*** INPUT MATERIAL

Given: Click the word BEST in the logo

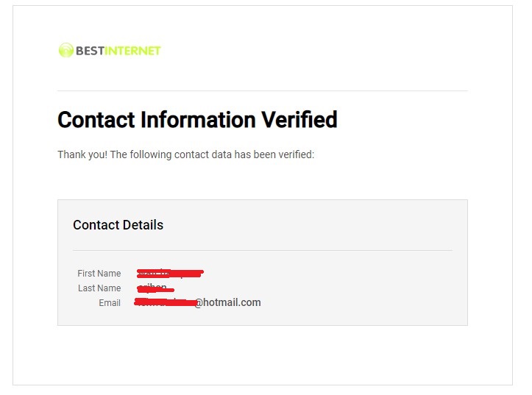Looking at the screenshot, I should coord(90,51).
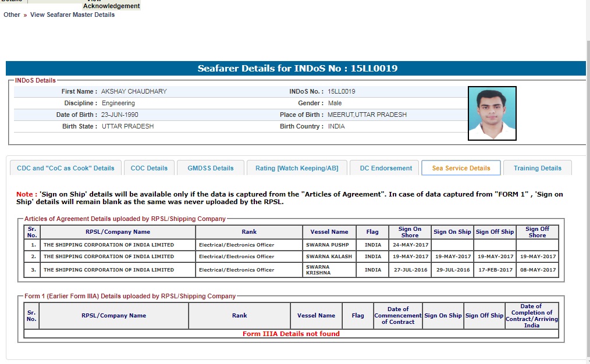Screen dimensions: 590x364
Task: Open the GMDSS Details tab
Action: [210, 168]
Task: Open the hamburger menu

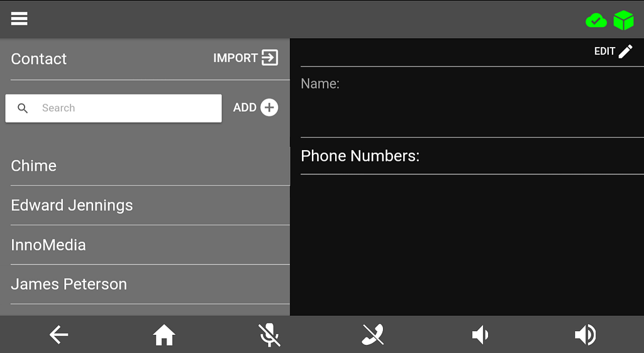Action: click(x=19, y=18)
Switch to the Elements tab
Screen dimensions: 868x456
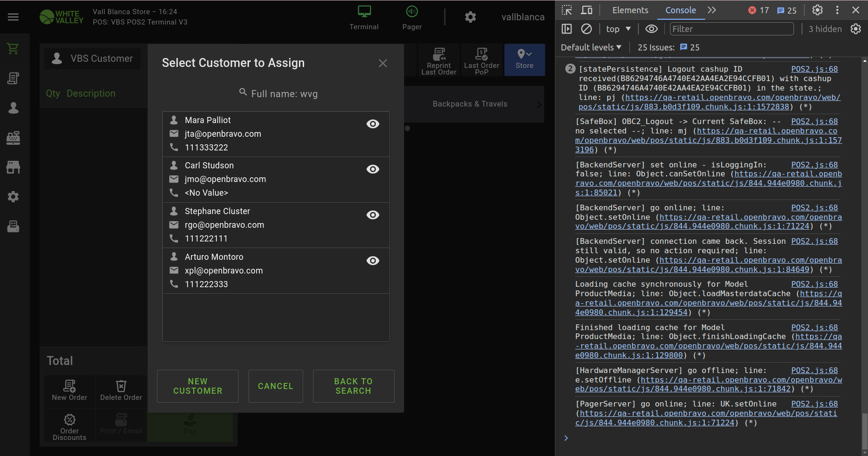(630, 10)
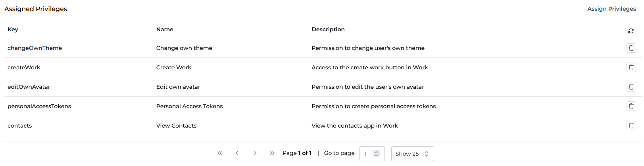Refresh the assigned privileges table
644x166 pixels.
click(x=631, y=31)
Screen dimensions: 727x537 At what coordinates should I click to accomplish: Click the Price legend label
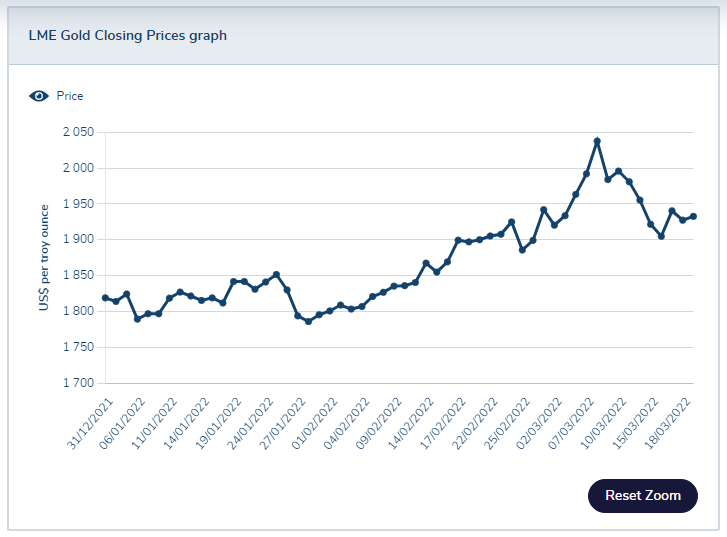point(70,96)
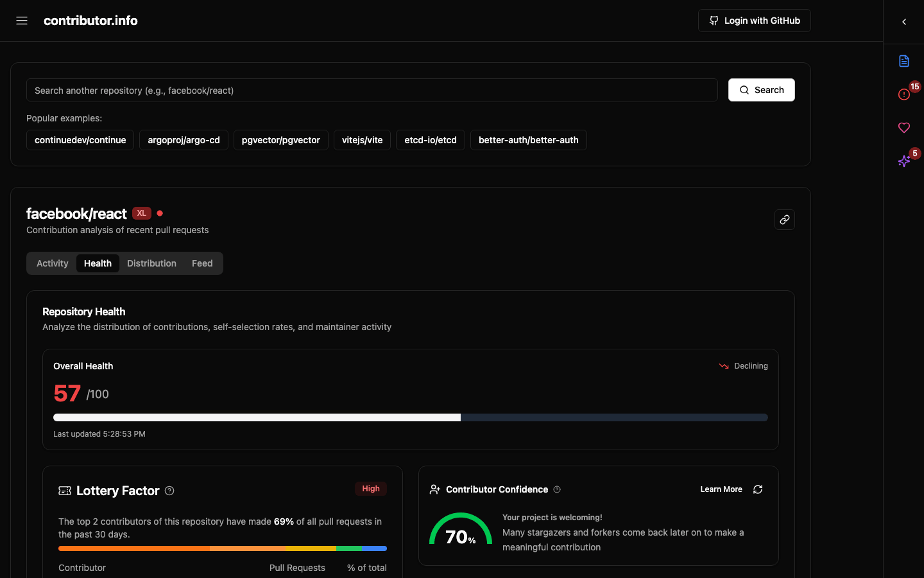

******

**PROBLEM STATEMENT**.
Each record above must be returned exactly as written, with its pictures omitted.

**YOUR RESPONSE**.
Given: Click the word BEST in the logo

Looking at the screenshot, I should coord(90,51).
Screen dimensions: 590x364
Task: Open the GMDSS Details tab
Action: [210, 168]
Task: Open the hamburger menu

Action: click(x=19, y=18)
Switch to the Elements tab
Screen dimensions: 868x456
(630, 10)
Refresh the assigned privileges table
644x166 pixels.
click(x=631, y=31)
Screen dimensions: 727x537 At what coordinates should I click to accomplish: Click the Price legend label
point(70,96)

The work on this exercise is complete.